4. The shadow that’s alive

This shot is quite easy to achieve, and just requires a little imagination. The idea is that you photograph a shadow that looks to be interacting with its surroundings. For this to work you need a flat surface for your shadow to fall on, and something for the shadow to interact with. An example might be a shadow that appears it is about to pick something up from a wall mounted shelf. Or a shadow that appears to be kicking a ball on the ground.By keeping your light source quite far away you should be able to cast a shadow that does not appear overly large. The sun, being a long distance away, makes for a good light source for this type of photo.

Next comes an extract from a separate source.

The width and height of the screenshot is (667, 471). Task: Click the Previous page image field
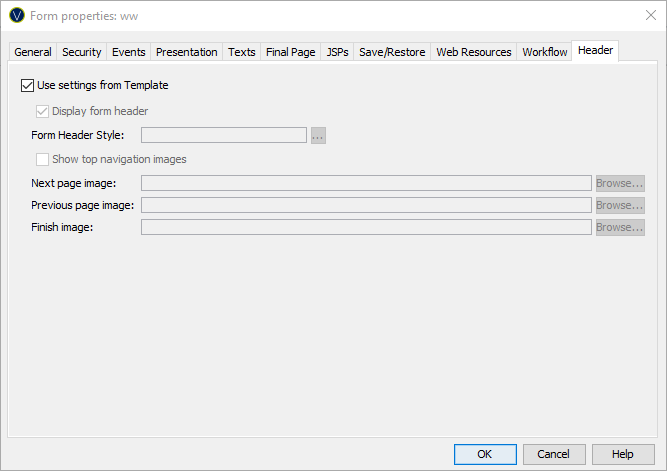tap(366, 206)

5. Long shadows from above

This effect can create quite striking photos, but can be quite difficult to achieve with natural light. Using a low light source, such as the sun near sunset or sunrise creates long shadows. By then photographing these shadows from above, if the light is at the correct angle, the shadow(s) will take on the same shape as the subject(s) when viewed normally. At the same time the subjects can take on a shape which is not identifiable (unless it’s something that you’re used to looking down on). When using natural light as your light source the problem is that you need to get up high to be able to shoot down. But any structure that you use to get up high will cast a shadow itself. So you need to ensure that your subjects are on the side of the structure that is not in shadow.If you are lucky enough to take a hot air balloon ride around sunrise / sunset, that is the perfect setup for this type of photography. You can get up high and the balloon has only a small shadow footprint, which won’t affect shooting straight down at all anyway.If you are using artificial lighting, then you don’t need to worry about this so much. You can just position your lighting so that it will create long shadows of the subjects without creating a shadow of whatever structure you’re using to get up above the subject.

7. Distorted Shadows

The techniques discussed so far involve using a flat surface to project the shadow on. Using a 3D surface to cast a shadow on can also give very interesting images. The shadow distorts and bends as it goes over the uneven surface, creating a very different feel to a standard shadow photo.This type of photo is particularly suited to more abstract compositions, using the distorted shadow as part of a pattern, or perhaps to break up a pattern. As with the other ideas, the position of the light in relation to the subject casting the shadow will have a big effect on how the image appears.So, here are few ways to make shadows the main subject (or at least a large part) of your photos. This type of photography can be something fun to play with and give you some great shots. Why not give some of the ideas here a try, and see what you can create!!